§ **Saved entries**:
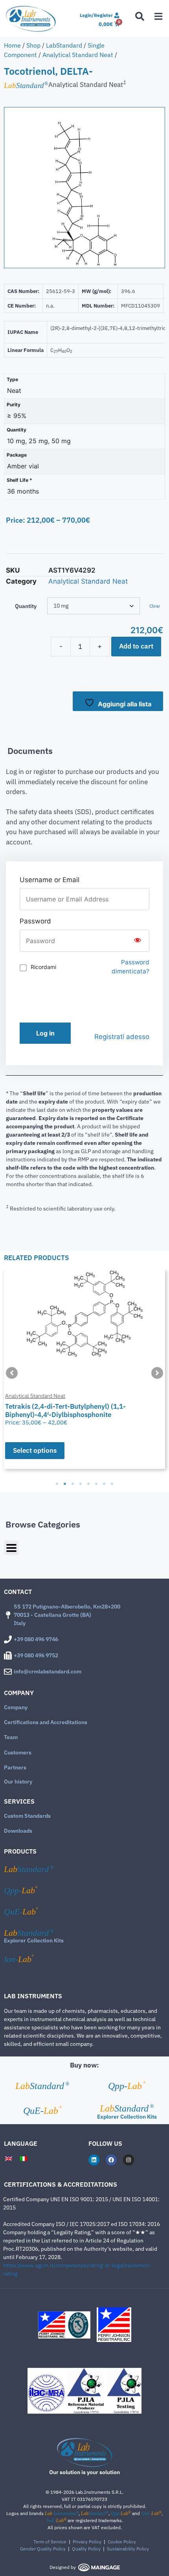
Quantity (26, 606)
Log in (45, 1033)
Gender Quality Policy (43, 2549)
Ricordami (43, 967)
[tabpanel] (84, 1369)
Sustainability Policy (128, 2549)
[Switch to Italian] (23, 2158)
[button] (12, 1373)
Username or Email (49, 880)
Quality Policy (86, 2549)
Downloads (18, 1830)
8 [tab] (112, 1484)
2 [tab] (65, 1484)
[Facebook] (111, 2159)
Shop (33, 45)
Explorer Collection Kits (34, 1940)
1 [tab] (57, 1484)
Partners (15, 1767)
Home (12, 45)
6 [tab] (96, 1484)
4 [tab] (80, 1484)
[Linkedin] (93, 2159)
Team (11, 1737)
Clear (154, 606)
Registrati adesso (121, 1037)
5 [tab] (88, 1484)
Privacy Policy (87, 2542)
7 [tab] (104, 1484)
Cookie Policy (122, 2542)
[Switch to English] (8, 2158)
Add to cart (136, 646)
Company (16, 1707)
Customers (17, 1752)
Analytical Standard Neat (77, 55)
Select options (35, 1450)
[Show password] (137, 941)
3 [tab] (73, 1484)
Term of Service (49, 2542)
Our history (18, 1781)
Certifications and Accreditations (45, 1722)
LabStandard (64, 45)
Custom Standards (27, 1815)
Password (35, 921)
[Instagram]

§ **Task to complete**: Omit the pictures, then copy out all the data exactly as it stands.

§ **Your solution**:
Quantity (26, 606)
Log in (45, 1033)
Gender Quality Policy (43, 2549)
Ricordami (43, 967)
[tabpanel] (84, 1369)
Sustainability Policy (128, 2549)
[Switch to Italian] (23, 2158)
[button] (12, 1373)
Username or Email (49, 880)
Quality Policy (86, 2549)
Downloads (18, 1830)
8 [tab] (112, 1484)
2 [tab] (65, 1484)
[Facebook] (111, 2159)
Shop (33, 45)
Explorer Collection Kits (34, 1940)
1 [tab] (57, 1484)
Partners (15, 1767)
Home (12, 45)
6 [tab] (96, 1484)
4 [tab] (80, 1484)
[Linkedin] (93, 2159)
Team (11, 1737)
Clear (154, 606)
Registrati adesso (121, 1037)
5 [tab] (88, 1484)
Privacy Policy (87, 2542)
7 [tab] (104, 1484)
Cookie Policy (122, 2542)
[Switch to English] (8, 2158)
Add to cart (136, 646)
Company (16, 1707)
Customers (17, 1752)
Analytical Standard Neat (77, 55)
Select options (35, 1450)
[Show password] (137, 941)
3 [tab] (73, 1484)
Term of Service (49, 2542)
Our history (18, 1781)
Certifications and Accreditations (45, 1722)
LabStandard (64, 45)
Custom Standards (27, 1815)
Password (35, 921)
[Instagram]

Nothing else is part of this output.